Bowe Bergdahl: ‘Serial’ Podcast Subject Says He Left Base to Expose
The U.S. soldier who was held five years by Taliban-linked insurgents says he walked off his base in Afghanistan in a stunt to prove he was like fictional Central Intelligence Agency movie spy Jason Bourne.
Bergdahl made the claims in 25 hours of recorded phone interviews with screenwriter and producer Mark Boal, whose film credits include “Zero Dark Thirty” and “The Hurt Locker”.
As he walked off of his Afghanistan outpost in the middle of the night, carrying little more than knives, a compass, snacks and water, Sgt. Bowe Bergdahl said he saw himself as a real-life action hero in the mold of Jason Bourne.
“Good grief, I’m in over my head”, he said.
“I was fully confident that when somebody actually took a look at the situation and when people started investigating the situation that people would understand that I was right”, he said.
“When I got back to the FOB, you know, they could say, ‘You left your position, ‘” he said, referring to his forward operating base. “And I am not prejudging, O.K., but it is well known that in the searches for Bergdahl, after – we know now – he deserted, there are allegations that some American soldiers were killed or wounded, or at the very least put their lives in danger, searching for what is clearly a deserter”. “You know, that I could be what it is that all those guys out there that go to the movies and watch those movies – they all want to be that – but I wanted to prove I was that”.
So now, more than a year after the first season began, there’s a lot of pressure on the second to, if not strike ratings gold again, at least hold its own as a case study worthy of such close examination.
Bergdahl did not testify at a September preliminary hearing at Joint Base San Antonio-Ft.

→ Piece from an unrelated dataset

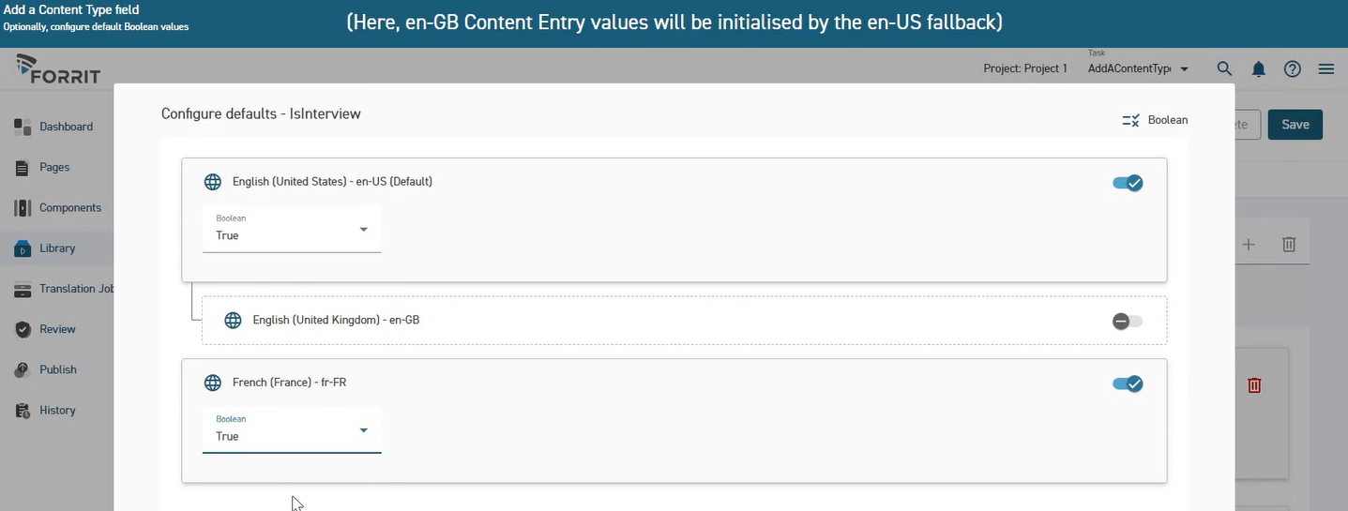Viewport: 1348px width, 511px height.
Task: Open the notifications bell
Action: (1259, 68)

And while Season Two boasts similar candid interviews as heard in Season One, host Sarah Koenig uses Bergdahl’s story to explore greater themes of war and politics.

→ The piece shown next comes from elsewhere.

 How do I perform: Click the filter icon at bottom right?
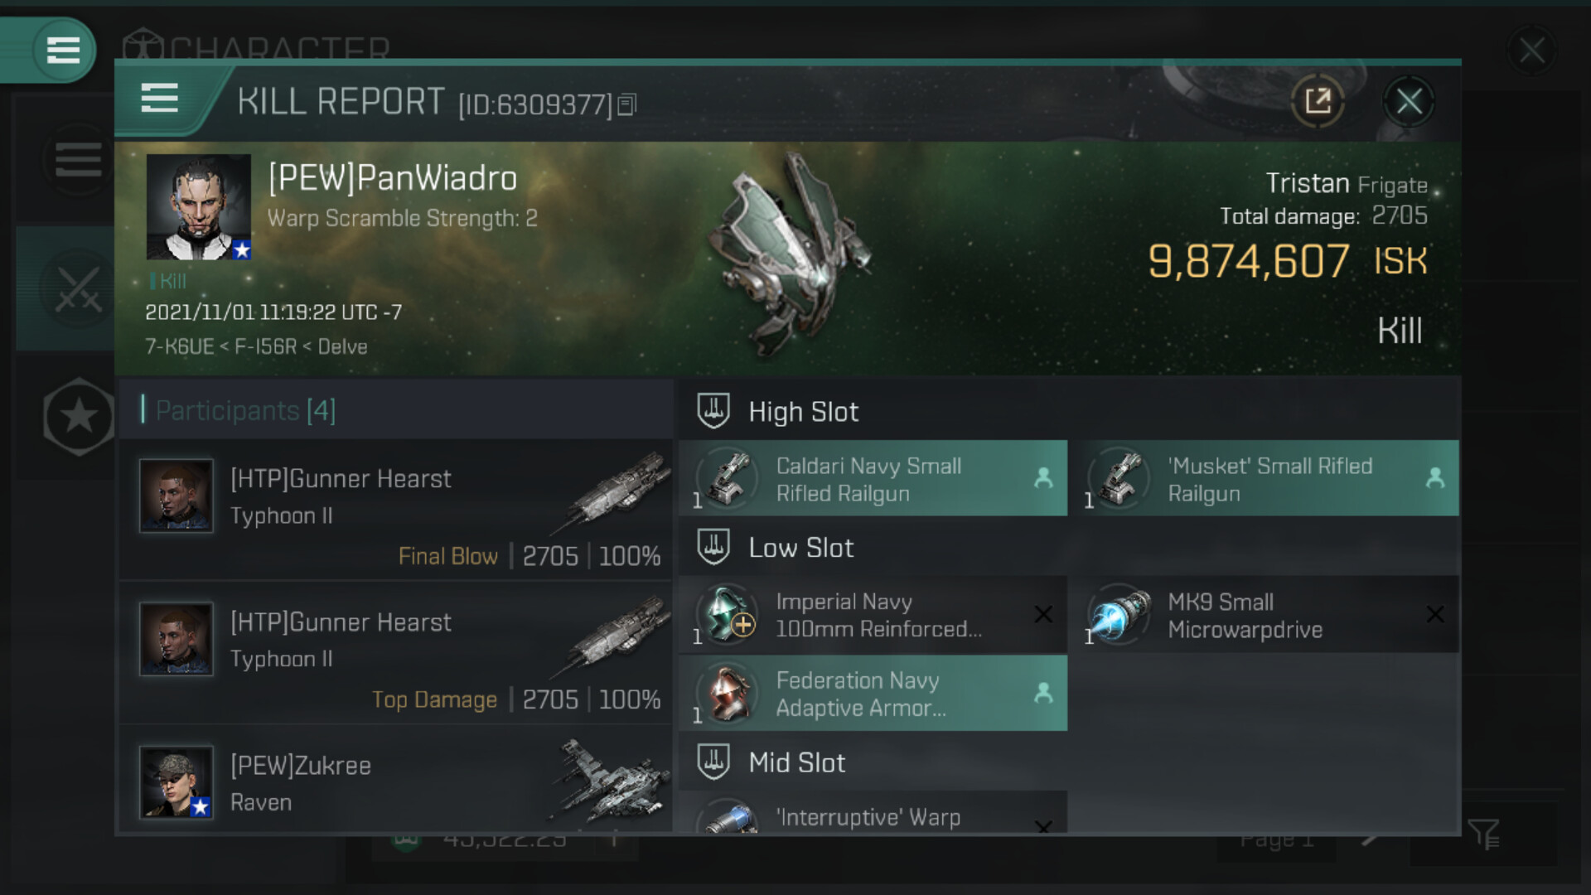pyautogui.click(x=1483, y=835)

We hear from Bowe Bergdahl for the first time about what drove him to leave his Army post.
He faces charges that could bring a life sentence, but investigators have recommended he not spend anymore time in prison.
Bergdahl’s lawyer, Eugene Fidell, said the podcast offered Americans a chance to “judge the matter calmly and in its proper light”.
But soon after he left his post, he said he realised it was a mistake and chose to make his way instead to a larger USA military headquarters in the area.
Bergdahl was initially skeptical of Boal’s Hollywood connection and was not familiar with his movie work, Boal said. He returned home in 2014, when the Obama administration swapped him for five Taliban detainees at Guantánamo Bay, Cuba.
Dahl, who interviewed Bergdahl at length in his investigation, described him as “young, naive, and inexperienced”, and also “unrealistically idealistic”, adding that “I believe he is remorseful”.
It’s unclear how much of Bergdahl’s recounting is believable, something Koenig pledged to address in later episodes. In Bergdahl, it finds a deeply politicized story, and one wrapped in the complex nuance of both military culture and the military’s autonomous code of military justice.